Hello to all those faithfully reading and hopefully enjoying this effort to make even the worst horror movie more watcha... aw, screw that - I'm not that good. If a movie makes you cringe because yet another batch of unlikable teens that are pushing 30 are inching toward their deaths, having a party no one does anywhere ever, a paranormal movie is boring you to tears with unending pans of empty rooms, or thanks to CGI technology when people finally bite it, their blood squirts everywhere except on the victim, the ground, the people next to them... you're in good company and this is the right place for you.

Thursday, June 27, 2013

STOMPING ALL OVER THE GROUNDS OF GOOD TASTE






Black Frankenstein aka Blackenstein (1973)

Who could possibly resist a title like Blackenstein? 'To Stop This Mutha Takes One Bad Brutha'. Umm, apparently a lot of people. While people went to see and enjoyed Blacula (looking for that one - haven't found it yet) they weren't really keen on this blaxploitation version of Mary Shelley. There's good reason for that.

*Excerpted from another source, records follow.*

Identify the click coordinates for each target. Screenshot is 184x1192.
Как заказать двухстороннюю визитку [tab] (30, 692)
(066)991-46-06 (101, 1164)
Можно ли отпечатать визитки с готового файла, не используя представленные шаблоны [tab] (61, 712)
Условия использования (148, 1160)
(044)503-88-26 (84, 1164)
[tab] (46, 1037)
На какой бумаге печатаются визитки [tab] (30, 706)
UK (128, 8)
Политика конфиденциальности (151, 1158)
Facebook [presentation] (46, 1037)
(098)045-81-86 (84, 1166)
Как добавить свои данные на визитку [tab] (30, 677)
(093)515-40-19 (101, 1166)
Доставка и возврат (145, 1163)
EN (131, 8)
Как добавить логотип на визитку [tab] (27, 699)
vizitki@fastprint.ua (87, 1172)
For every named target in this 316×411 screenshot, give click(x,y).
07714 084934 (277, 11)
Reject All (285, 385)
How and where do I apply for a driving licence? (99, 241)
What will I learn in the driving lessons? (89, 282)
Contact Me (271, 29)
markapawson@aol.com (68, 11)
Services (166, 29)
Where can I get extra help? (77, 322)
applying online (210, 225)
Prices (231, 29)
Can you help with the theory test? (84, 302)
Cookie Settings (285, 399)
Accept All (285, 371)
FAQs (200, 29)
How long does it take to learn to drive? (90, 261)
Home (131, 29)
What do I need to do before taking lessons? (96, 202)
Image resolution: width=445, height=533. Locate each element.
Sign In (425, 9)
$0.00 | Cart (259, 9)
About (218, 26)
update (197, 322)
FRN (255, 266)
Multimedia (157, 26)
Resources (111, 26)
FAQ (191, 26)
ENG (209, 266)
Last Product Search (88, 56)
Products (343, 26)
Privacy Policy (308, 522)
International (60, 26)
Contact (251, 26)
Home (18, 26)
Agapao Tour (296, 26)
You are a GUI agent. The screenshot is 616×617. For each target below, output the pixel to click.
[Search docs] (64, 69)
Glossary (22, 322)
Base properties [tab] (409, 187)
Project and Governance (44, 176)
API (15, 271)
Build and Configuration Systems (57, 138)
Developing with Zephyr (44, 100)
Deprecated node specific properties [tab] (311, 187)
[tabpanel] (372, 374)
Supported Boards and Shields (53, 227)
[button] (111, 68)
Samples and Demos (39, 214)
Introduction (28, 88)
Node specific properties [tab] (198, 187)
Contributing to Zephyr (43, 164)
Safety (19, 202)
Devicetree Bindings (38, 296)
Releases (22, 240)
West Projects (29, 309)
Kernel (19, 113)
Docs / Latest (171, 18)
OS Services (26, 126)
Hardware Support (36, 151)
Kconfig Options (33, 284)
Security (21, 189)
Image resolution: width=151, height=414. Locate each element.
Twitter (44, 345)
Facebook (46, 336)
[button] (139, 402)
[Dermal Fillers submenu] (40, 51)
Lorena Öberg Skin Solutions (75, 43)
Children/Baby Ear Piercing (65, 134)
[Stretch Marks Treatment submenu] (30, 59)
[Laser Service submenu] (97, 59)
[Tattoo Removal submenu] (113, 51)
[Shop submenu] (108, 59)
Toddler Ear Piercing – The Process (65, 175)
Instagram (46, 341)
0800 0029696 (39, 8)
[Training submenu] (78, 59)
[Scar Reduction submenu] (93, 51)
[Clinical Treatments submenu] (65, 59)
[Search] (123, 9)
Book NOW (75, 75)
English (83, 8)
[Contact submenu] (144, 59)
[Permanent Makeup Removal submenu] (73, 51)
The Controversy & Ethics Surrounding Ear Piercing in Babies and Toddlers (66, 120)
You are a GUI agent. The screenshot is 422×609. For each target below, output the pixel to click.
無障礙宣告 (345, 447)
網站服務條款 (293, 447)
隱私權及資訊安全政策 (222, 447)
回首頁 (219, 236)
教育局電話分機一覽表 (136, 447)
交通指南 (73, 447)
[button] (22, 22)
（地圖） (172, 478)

We have the story of Eddie, an African-American Vietnam vet who had all his limbs blown off (Some Metallica anyone?). He's in a VA hospital, being mistreated by a white orderly. Oh that's subtle. But they didn't want to alienate people just based on race or the fact that he was a vet so they kind of... fudged on what the white orderly was so pissed about. Eddie asks for ice cream, the guy tells him to 'Get up and get it yourself.' while moaning that the whole thing happening in society was a big 'scam' though he's not clear if he's talking about equal rights or the war. All you see is a black man who lost all his limbs in a war being berated and belittled by a white man. Make your own conclusions.

Which is bigger - her screams, her hair, or her boobs?
His girlfriend, who conveniently is a doctor, asks for help from an old teacher Dr. Stein - she had heard he won the Nobel Prize for solving the DNA code. Uh, okay. That has everything to do with lost limbs I guess. Dr. Stein THEN shows her his experiments on the patients he keeps in his house. Uh, what? Oh well, shut up, right? It must not pay much, 'cause his lab is... pitiful, with beeps and clicks and of course the big waste of Tesla's talent - the electrical current travelling between two meaningless poles.

So Dr. Stein talks about reattaching limbs, stopping age and other goodies by using a 'DNA formula' and an 'RNA formula'. So not only does he supposedly have control over your DNA but your genes as well. Uh huh. But there's 'something wrong' with the RNA formula, as one of the former amputee's leg has stripes. Uh, what? Oh cool - to hell with tattoos, just get your RNA messed with and you're set.

Despite the, ahem, difficulties, she convinces her boyfriend to give it a try. Now they never mention where Dr. Stein gets all these limbs from that he attaches - other unfortunate vets? Cadavers? We're not told and frankly I don't wanna know. But two new arms and legs he gets and with constant injections of the 'DNA formula' he's healing nicely.

Meanwhile, Dr. Stein's assistant Malcomb has fallen in love with Dr. Walker but is rebuffed by her when she tells him she plans to marry Eddie as soon as he's on his feet. Sorry, couldn't help myself with that one. Malcomb is pissed and more than a little whacko, so he messes with the already flawed DNA formula Dr. Stein keeps injecting into Eddie. Soon Eddie's not feeling so well - while his limbs are still showing improvement and moving and having sensation, he definitely feels... funny. He certainly is starting to LOOK funny.

Eddie starts by getting a unibrow. No, seriously though he is actually getting kind of a caveman look, with a pronounced forehead and growing hair on the backs of his hands (better than the palms I guess). He apparently also starts growing taller somehow, unless he got the limbs of a freakin' basketball player 'cause he looks about seven feet by the time all is said and done and he is pure monster. And ready to kill - starting with the smartass white orderly.

He retains some smarts though - he's gotta get his 'fix' so he comes back to the house for the injections. But for some reason, the murders bring the police sniffing around the good doctor's house but he's oblivious and the girl's a ditz so... the movie drags on.

Until... Malcomb makes his move and being really smooth attacks Dr. Walker in her bed, making her scream (and rip her nightie). Since Eddie apparently has extra sensitive hearing along with his new height, he comes to her room and Malcomb shoots him but it doesn't even faze him.

Okay, here's where it gets REALLY dumb.

Eddie kills the doc but not his girlfriend and runs away - and we have a protracted chase scene to fill out the rest of the movie. How does the movie end? Glad you asked that 'cause this is something you just can NOT make up - oh wait, somebody did. Yikes. Two dobermans, who were the pit bulls of the 70's, EAT HIM. 

That's right, not back him into a corner so the cops could get him, not attack him and get thrown a thousand feet by his superhuman strength, TWO DOBERMANS EAT HIM and we see a close-up of his torso for the end - no guts, just bones. The end - thank freakin' goodness.